Пляска в степи (СИ) - Богачева Виктория
Шрифт:
Интервал:
Закладка:
— От князя нашего нет вестей? — словно почувствовав ее взгляд, заговорил Любша Путятович.
Дядька Крут замялся, но ответил честно.
— Нет. И как с хазарами все вышло, мы не ведаем.
— Долго, долго, долго... — эхом зашумели бояре в гридницы, и Звенислава впервые с ними была согласна.
Очень долго нет от мужа ее никаких вестей!
— Как бы то ни были, что бы с ним ни приключилось, он князь наш, покуда скорбные вести не получим да сами во всем не убедимся, — перекрикивая шум, громко сказал воевода. — А коли... коли самое худое случится, то все едино! Не Святополку на княжий престол садиться! Не тому, кто беды великие на нас навлек.
Звенислава почувствовала, как к щекам прилила кровь. Нынче скажет дядька Крут, что она не праздна. И он сказал.
— Княгиня в тягости. Коли родится княжич — Ладога его!
— А коли сызнова девка? — дерзко спросил кто-то.
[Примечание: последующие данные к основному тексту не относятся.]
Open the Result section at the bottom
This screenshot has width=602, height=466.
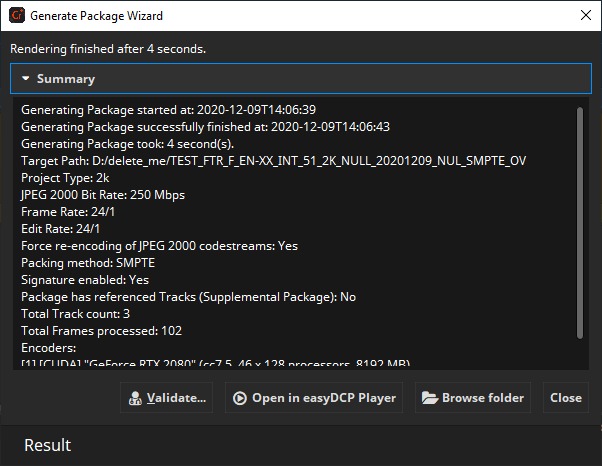(48, 445)
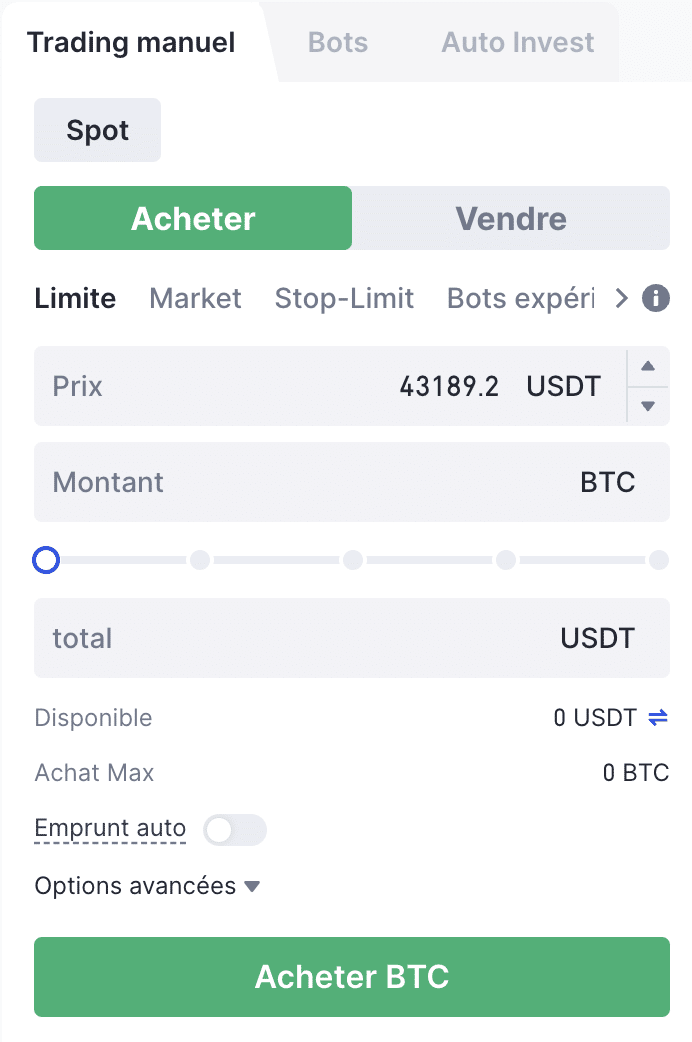The height and width of the screenshot is (1042, 692).
Task: Select the Market order type
Action: click(x=195, y=298)
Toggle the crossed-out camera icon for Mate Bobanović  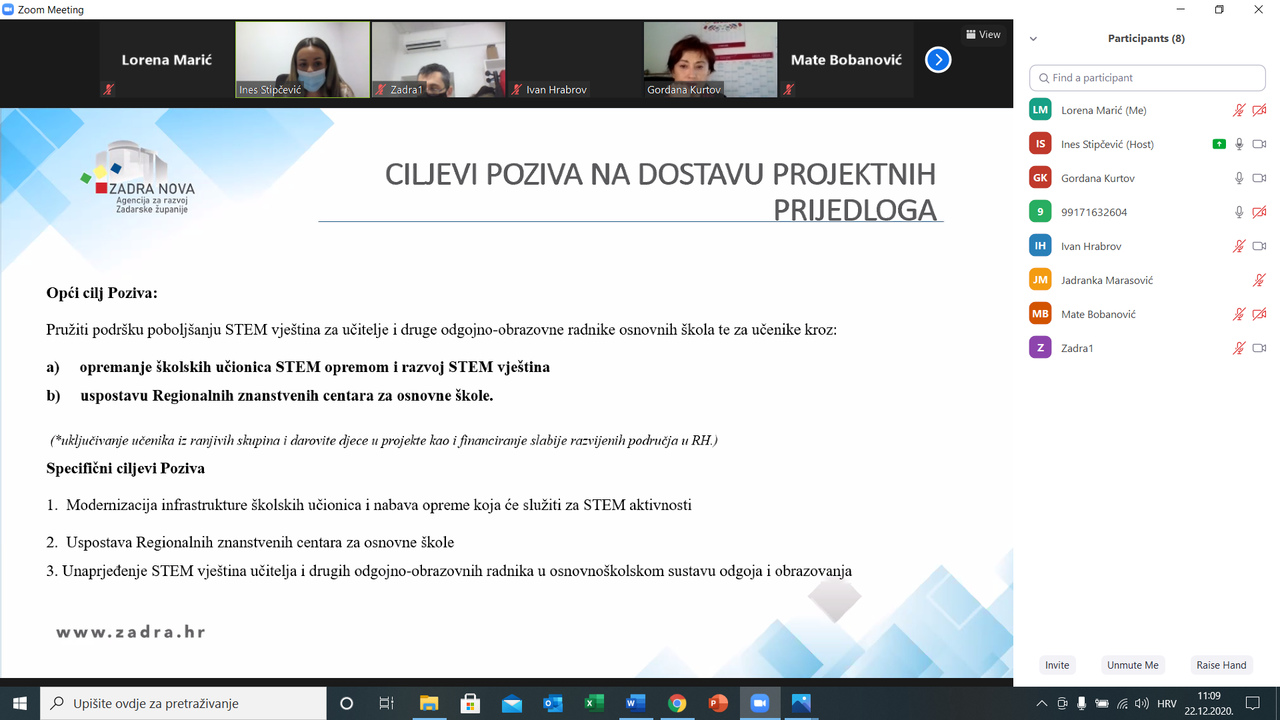1259,314
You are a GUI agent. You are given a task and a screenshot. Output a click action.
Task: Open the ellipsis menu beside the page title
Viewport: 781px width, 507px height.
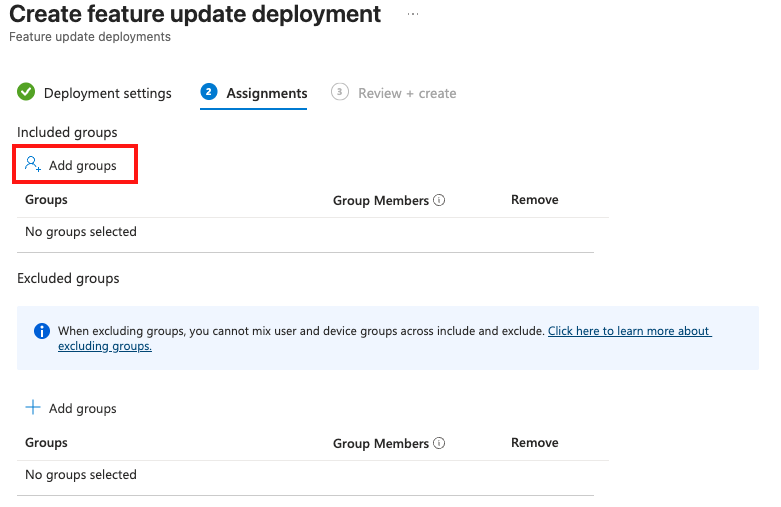tap(413, 14)
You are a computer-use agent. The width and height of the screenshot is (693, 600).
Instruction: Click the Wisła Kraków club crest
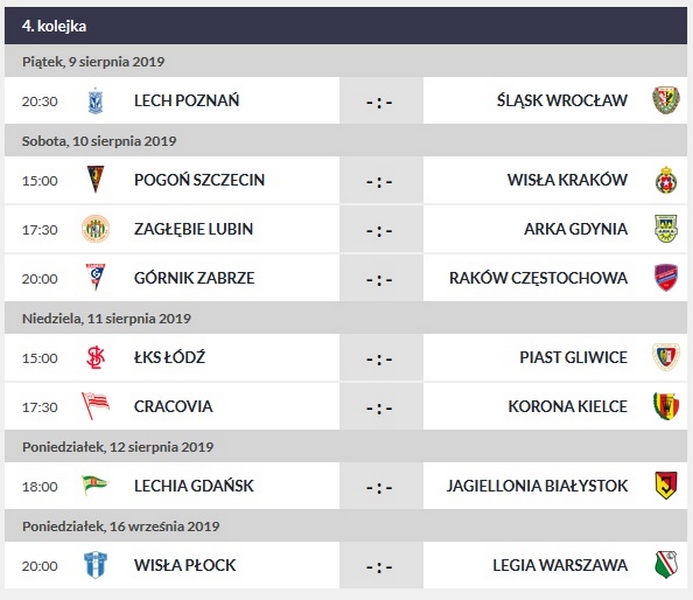pyautogui.click(x=665, y=180)
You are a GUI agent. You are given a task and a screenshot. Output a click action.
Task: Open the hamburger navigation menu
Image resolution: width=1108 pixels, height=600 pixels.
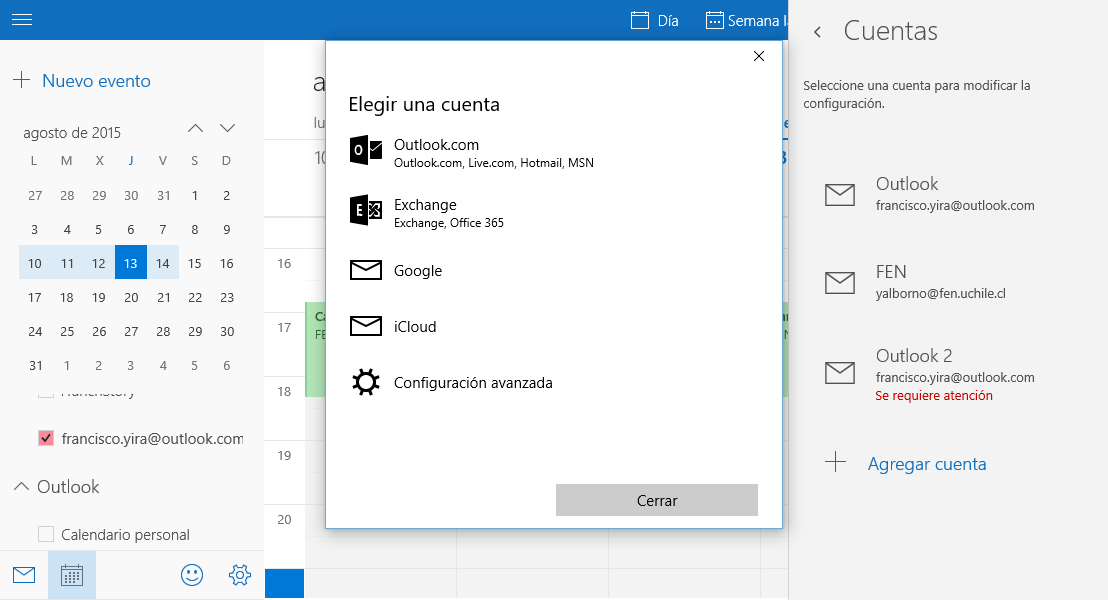click(21, 19)
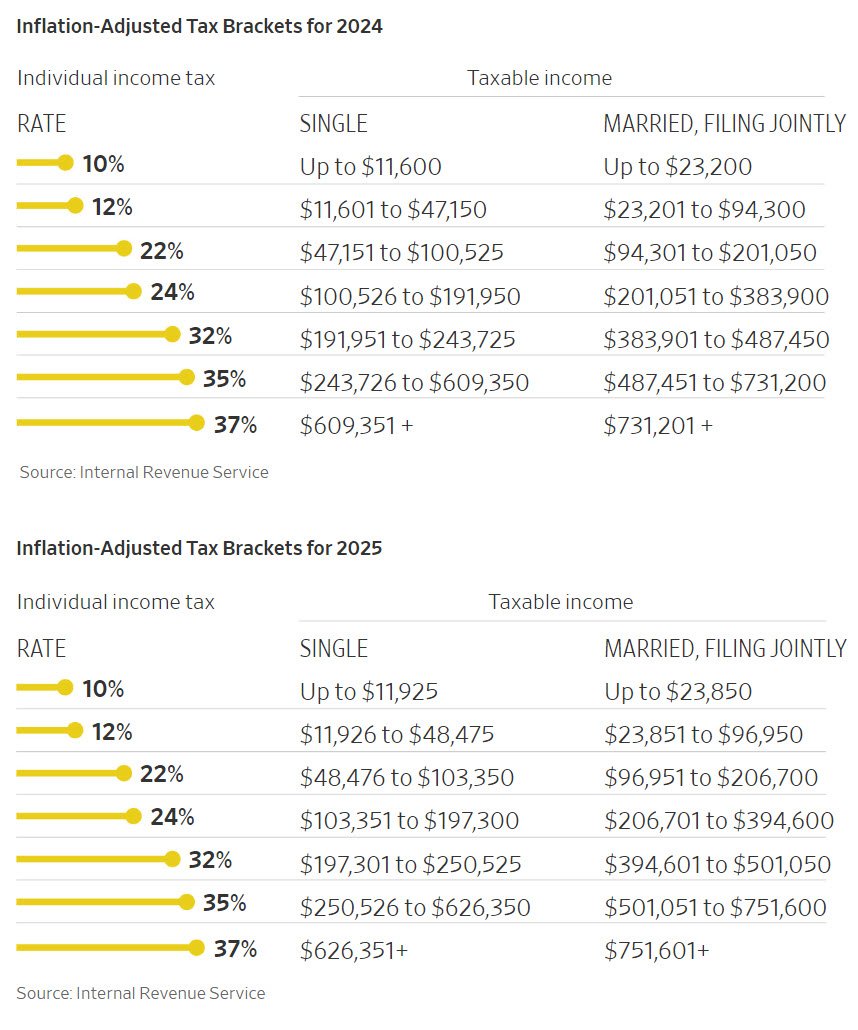Click the 37% rate bar dot in 2025 table

tap(196, 948)
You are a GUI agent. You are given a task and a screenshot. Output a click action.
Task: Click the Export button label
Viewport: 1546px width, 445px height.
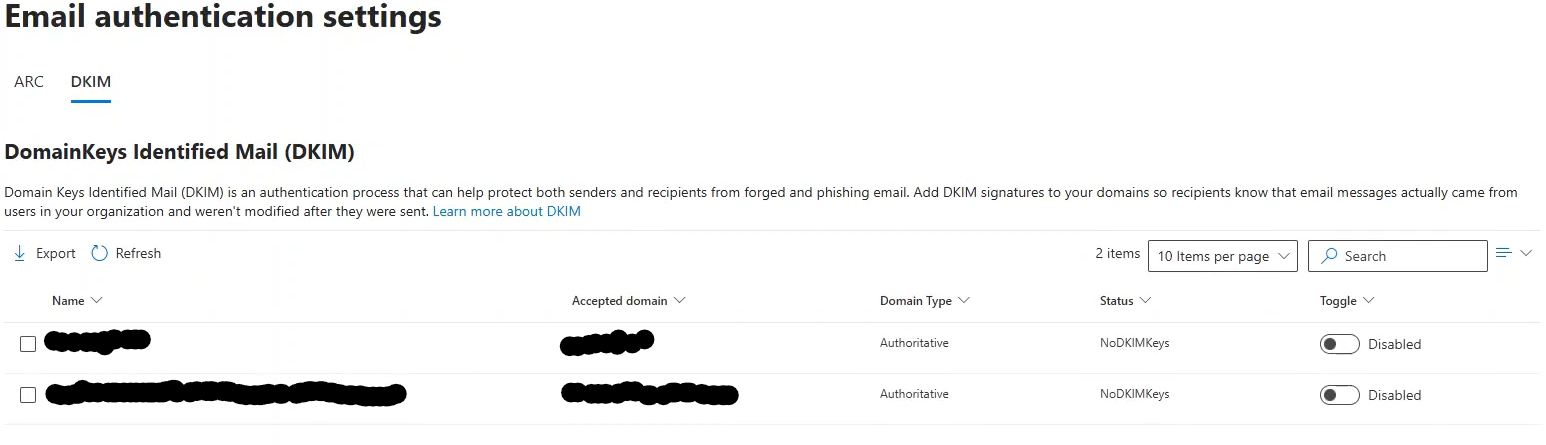(x=56, y=254)
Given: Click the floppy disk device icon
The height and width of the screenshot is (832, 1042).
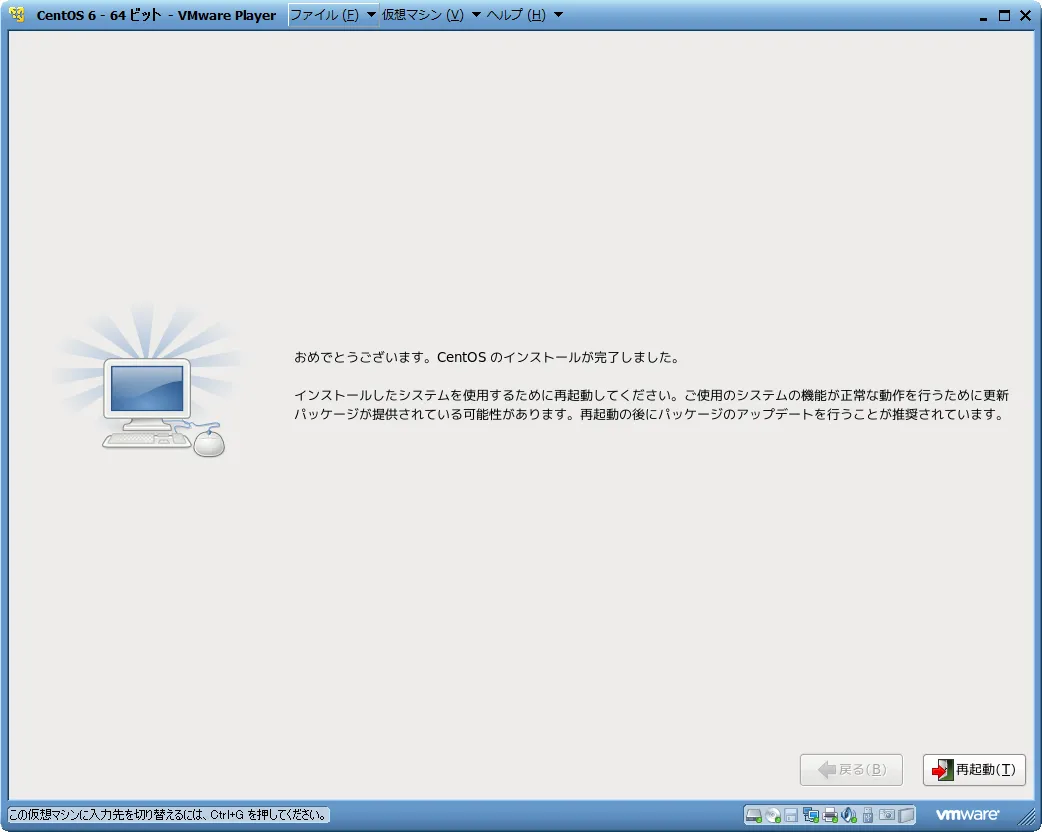Looking at the screenshot, I should click(790, 814).
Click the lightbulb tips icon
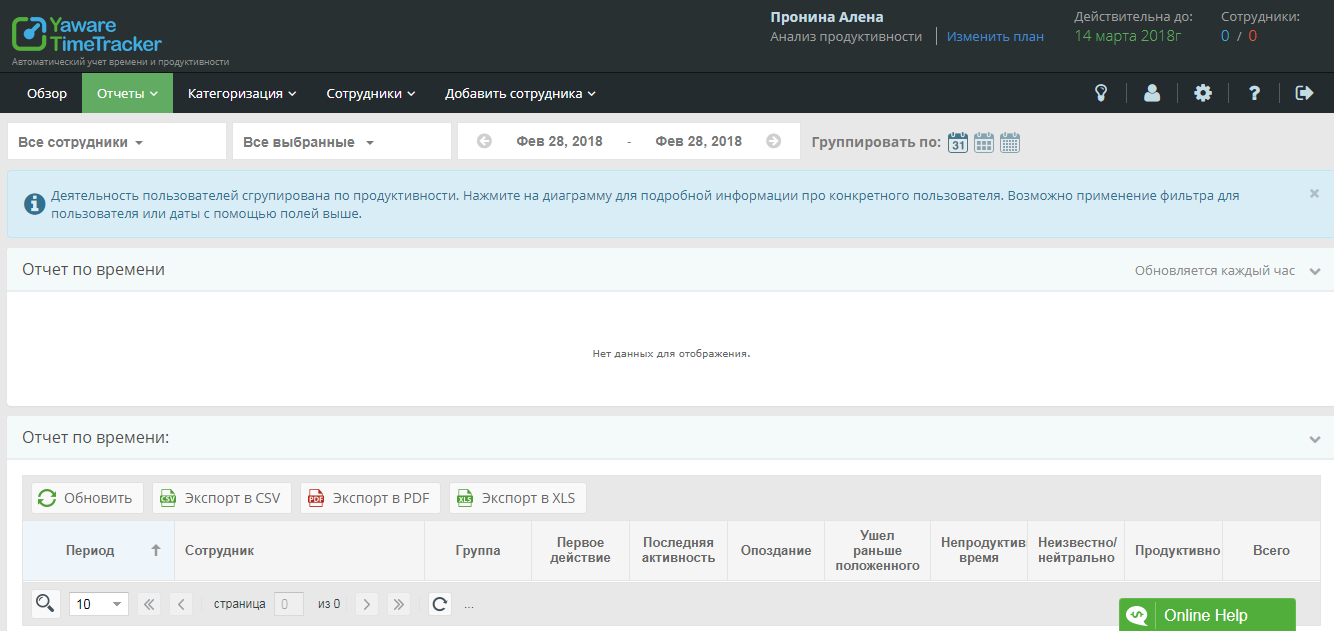The image size is (1334, 631). coord(1101,93)
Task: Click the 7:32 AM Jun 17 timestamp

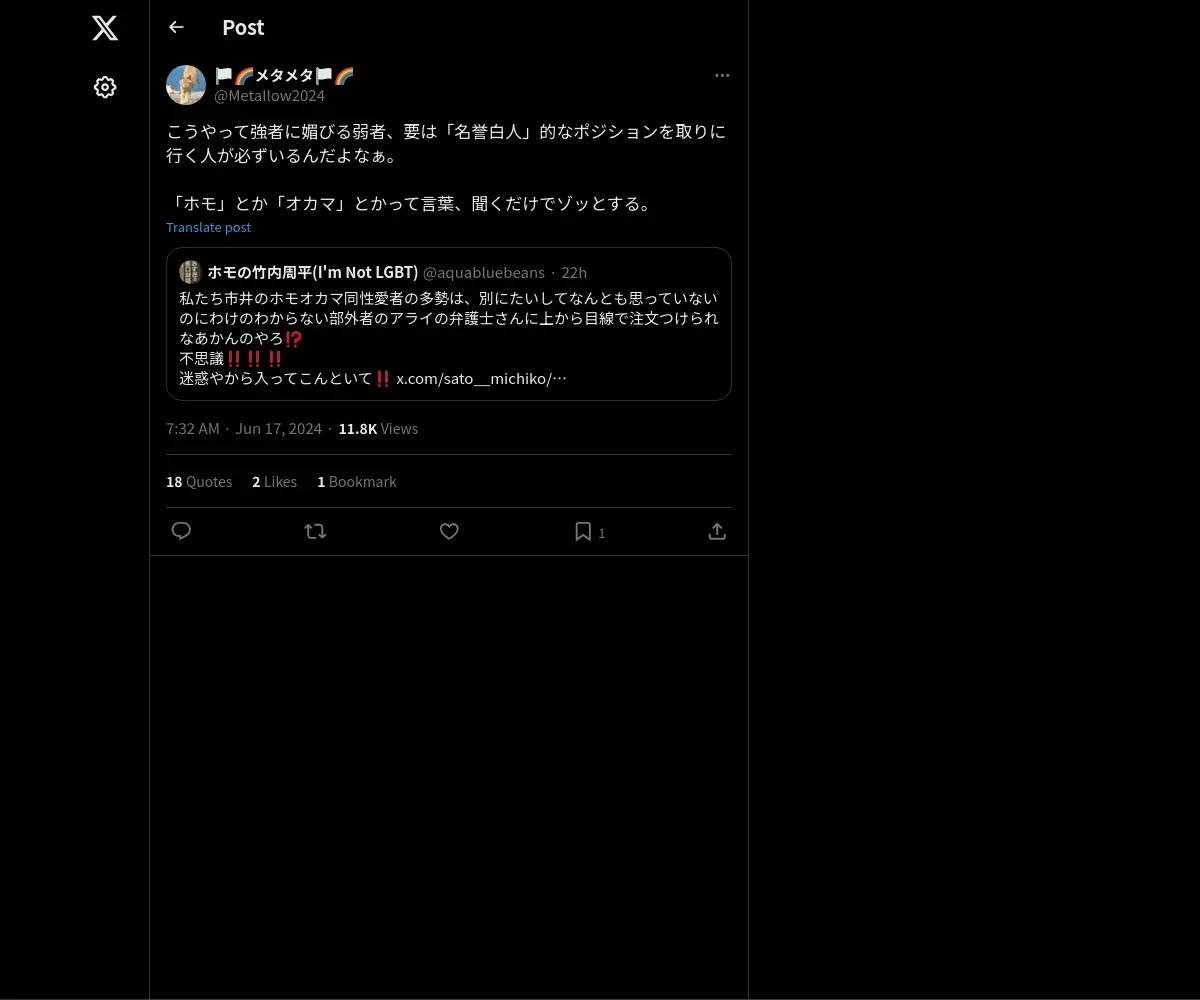Action: (244, 428)
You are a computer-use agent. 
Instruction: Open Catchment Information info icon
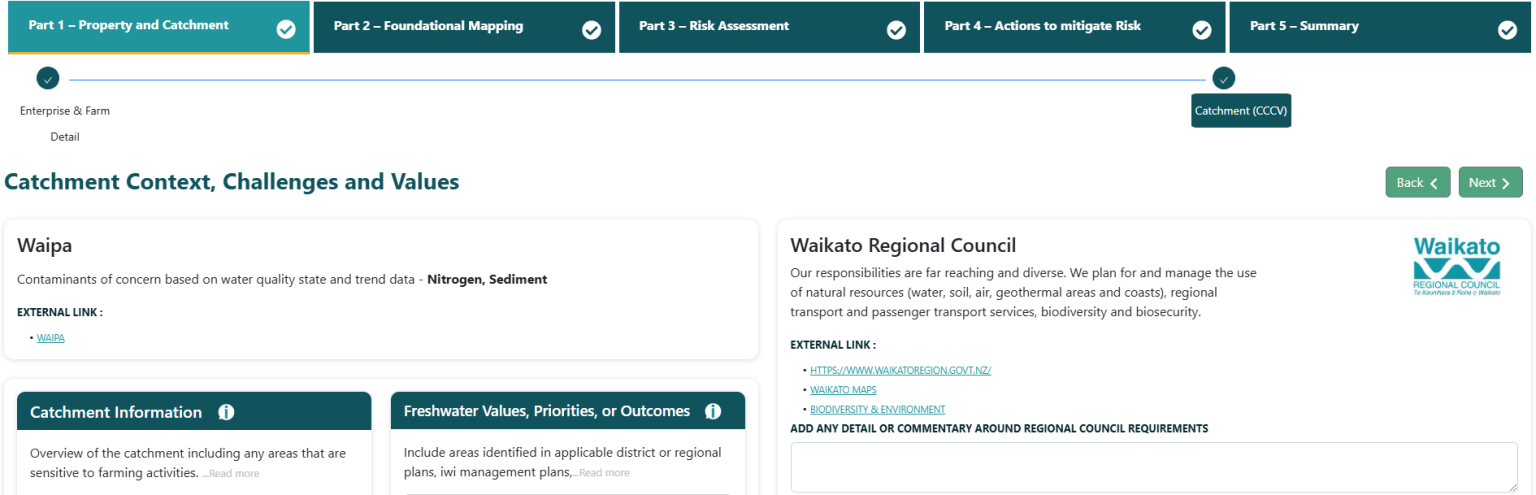pyautogui.click(x=226, y=412)

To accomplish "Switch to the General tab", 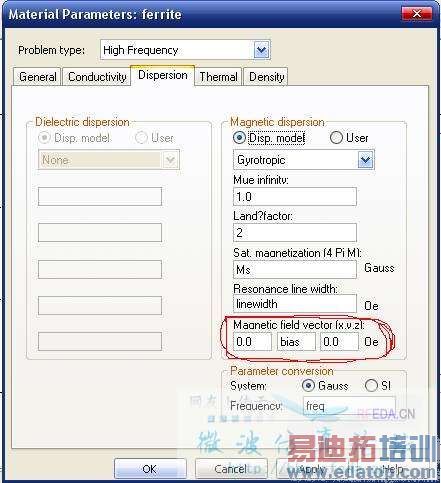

— Лучше девка, чем тот, кто кровь родную проливать удумал, — отбрил его второй голос, и гридница зашумела с новой силой. — Не будет нам от Святополка добра. Нас Боги проклянут. Старый князь Мстислав из могильного кургана подымется!
Звенислава встретилась взглядом с дядькой Крутом и тот быстро ей улыбнулся. Наслышана она была от мужа да от Чеславы, как тяжко порой бывало с боярами толковать. Нынче и сама убедиться во всем смогла. Это дружина за князем была готова слепо следовать. С думающими же мужами иначе выходило...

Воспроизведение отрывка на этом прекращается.